Isabelle Tinader (documentaliste Formiris)



Le projet de budget 2006 de l'Education nationale
31/10/2005
Avec 59,74 milliards d'euros pour la mission "Enseignement scolaire", soit une augmentation de 5,5 % par rapport à  2005, l'Education nationale reste le premier budget de l'Etat. Il est divisé en neuf missions elles-mêmes subdivisées en programmes d'action.
Le projet de loi de finances pour 2006

Présentation du projet de budget du ministère de l'éducation nationale, de l'Enseignement supérieur et de la Recherche, discours du ministre Gilles de Robien, 29/09/2005.

Le budget de la mission "Enseignement scolaire"

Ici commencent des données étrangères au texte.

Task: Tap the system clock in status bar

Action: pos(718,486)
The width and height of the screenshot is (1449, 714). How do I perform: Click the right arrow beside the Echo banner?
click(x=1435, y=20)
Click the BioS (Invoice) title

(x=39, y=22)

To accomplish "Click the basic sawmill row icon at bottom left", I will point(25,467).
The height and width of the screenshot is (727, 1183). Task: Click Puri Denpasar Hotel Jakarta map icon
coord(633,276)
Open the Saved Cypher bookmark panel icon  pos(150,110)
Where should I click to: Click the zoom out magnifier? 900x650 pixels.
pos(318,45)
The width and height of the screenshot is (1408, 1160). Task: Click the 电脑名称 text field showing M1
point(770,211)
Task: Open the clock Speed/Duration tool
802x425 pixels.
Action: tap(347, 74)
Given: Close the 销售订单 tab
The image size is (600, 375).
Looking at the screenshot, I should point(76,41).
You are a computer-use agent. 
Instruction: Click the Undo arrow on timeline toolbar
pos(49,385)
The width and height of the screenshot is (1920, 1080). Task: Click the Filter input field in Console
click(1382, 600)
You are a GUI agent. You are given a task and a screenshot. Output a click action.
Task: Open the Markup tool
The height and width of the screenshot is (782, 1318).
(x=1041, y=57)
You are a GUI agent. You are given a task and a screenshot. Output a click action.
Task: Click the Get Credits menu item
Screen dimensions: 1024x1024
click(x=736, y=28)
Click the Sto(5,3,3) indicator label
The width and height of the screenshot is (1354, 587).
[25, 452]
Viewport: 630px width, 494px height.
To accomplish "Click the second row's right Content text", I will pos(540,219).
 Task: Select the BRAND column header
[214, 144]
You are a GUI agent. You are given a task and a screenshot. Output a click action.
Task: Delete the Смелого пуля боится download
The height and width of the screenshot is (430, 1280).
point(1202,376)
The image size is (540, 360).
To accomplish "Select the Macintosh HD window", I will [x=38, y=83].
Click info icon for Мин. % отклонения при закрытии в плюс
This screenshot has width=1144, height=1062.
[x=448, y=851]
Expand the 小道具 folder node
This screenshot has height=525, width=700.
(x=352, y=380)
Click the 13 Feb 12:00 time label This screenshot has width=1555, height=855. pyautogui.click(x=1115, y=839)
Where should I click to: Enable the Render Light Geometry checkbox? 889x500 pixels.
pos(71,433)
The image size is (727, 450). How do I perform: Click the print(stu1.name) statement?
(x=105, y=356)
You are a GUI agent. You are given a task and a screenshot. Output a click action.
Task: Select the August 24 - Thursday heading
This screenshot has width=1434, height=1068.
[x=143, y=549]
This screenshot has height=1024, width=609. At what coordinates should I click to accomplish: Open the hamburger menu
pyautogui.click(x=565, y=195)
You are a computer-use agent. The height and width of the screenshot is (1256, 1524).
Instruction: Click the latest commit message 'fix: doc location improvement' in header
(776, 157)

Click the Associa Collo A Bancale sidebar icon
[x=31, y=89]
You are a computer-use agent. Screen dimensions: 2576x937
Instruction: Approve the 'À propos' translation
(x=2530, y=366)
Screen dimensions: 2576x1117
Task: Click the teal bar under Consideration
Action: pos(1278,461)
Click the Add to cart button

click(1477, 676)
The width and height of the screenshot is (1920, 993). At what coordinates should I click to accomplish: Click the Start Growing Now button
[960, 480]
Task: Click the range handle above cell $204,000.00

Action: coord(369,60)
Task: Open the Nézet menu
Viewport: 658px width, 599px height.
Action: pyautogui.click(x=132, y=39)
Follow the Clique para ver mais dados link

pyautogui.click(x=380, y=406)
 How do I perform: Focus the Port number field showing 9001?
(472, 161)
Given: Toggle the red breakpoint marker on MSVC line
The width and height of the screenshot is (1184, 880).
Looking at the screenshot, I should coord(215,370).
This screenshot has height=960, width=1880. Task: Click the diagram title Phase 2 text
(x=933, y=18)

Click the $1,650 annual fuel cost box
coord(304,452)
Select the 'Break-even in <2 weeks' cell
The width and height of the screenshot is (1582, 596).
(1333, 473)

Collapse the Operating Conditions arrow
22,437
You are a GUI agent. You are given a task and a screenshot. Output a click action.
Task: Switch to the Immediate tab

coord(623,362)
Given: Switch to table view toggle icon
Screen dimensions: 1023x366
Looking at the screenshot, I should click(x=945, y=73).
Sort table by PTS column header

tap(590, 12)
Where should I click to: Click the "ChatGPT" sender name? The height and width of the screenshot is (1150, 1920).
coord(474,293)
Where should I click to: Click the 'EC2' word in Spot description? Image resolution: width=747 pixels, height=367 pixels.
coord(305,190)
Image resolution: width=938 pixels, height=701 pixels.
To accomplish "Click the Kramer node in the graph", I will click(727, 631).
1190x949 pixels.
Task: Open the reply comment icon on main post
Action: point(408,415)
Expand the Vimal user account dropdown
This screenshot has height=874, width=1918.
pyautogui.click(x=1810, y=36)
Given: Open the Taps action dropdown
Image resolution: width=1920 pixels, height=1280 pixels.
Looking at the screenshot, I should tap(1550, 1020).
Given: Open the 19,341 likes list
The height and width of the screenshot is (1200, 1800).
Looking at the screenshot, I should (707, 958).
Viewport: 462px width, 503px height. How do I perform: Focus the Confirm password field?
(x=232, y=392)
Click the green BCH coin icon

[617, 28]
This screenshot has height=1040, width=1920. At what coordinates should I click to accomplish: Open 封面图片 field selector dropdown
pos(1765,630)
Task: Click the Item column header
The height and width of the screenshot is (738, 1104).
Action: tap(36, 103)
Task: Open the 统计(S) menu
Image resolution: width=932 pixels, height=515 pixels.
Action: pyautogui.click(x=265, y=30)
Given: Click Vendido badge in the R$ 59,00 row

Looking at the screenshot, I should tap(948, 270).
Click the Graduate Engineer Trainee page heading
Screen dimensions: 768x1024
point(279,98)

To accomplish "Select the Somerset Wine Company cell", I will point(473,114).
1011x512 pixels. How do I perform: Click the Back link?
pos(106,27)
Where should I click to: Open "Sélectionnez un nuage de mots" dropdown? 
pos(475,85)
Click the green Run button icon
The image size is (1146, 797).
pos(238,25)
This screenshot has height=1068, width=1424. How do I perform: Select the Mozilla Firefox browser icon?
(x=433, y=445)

La mission "Enseignement scolaire est divisée en quatre programmes".
Pour le "Premier degré", le budget prévoit la création de 1 000 postes d'enseignants et la suppression de 255 équivalents temps plein (ETP) de mise à  disposition afin de répondre à  l'augmentation des effectifs d'élèves (+ 42 700). Selon le ministre, cela conduit à  23 élèves par classe en moyenne.
Dans le "Second degré", la diminution du nombre d'élèves (- 41 600) entraîne la suppression de 1 383 postes et de 1 350 enseignants stagiaires.
Le programme "Vie de l'élève" représente 131 783 emplois : conseillers principaux d'éducation, maîtres d'internat et surveillants, auxiliaires de vie scolaire, personnels de santé, etc. 3 818 ETP sont supprimés, mais en revanche 300 postes d'infirmières sont créés. A cela s'ajoutent les 45 000 emplois de vie scolaire (EVS) créés dans le cadre du plan de cohésion sociale.

L'enseignement privé

Le quatrième programme concerne "L'enseignement privé" qui se voit allouer un budget de 7,045 milliards d'euros pour 1,177 millions d'élèves et 131 615 emplois. Les fonds attribués au forfait d'externat s'élèvent à  818,8 millions d'euros (soit 694 € par élève), ceux concernant la formation initiale et continue à  160,9 millions d'euros. 188 millions d'euros sont attribués à  des mesures salariales, catégorielles et sociales, notamment pour la couverture sociale des maîtres. On note la suppression de 117 contrats d'enseignants.
Malgré l'augmentation de 8 millions d'euros pour la rémunération de ses personnels, l'enseignement agricole privé qui relève du ministère de l'agriculture proteste, car cette mesure ne lui permet "ni de rémunérer tous les emplois prévus dans les contrats, ni de créer de nouveaux postes, ni de remplacer les enseignants absents pour moins de 90 jours (...)".

Les mesures pédagogiques

Le budget prend en compte certaines mesures pédagogiques contenues dans la loi d'orientation, comme :
- la généralisation du programme personnalisé de réussite éducative à  l'école (CP ou CE1), au collège (sixième) et pour les élèves redoublant,
- la création de 200 classes ou ateliers relais et de 200 unités pédagogiques d'intégration,
- la généralisation de l'option découverte professionnelle en troisième,
- la généralisation de l'allègement des cours de langue en terminale technologique et professionnelle.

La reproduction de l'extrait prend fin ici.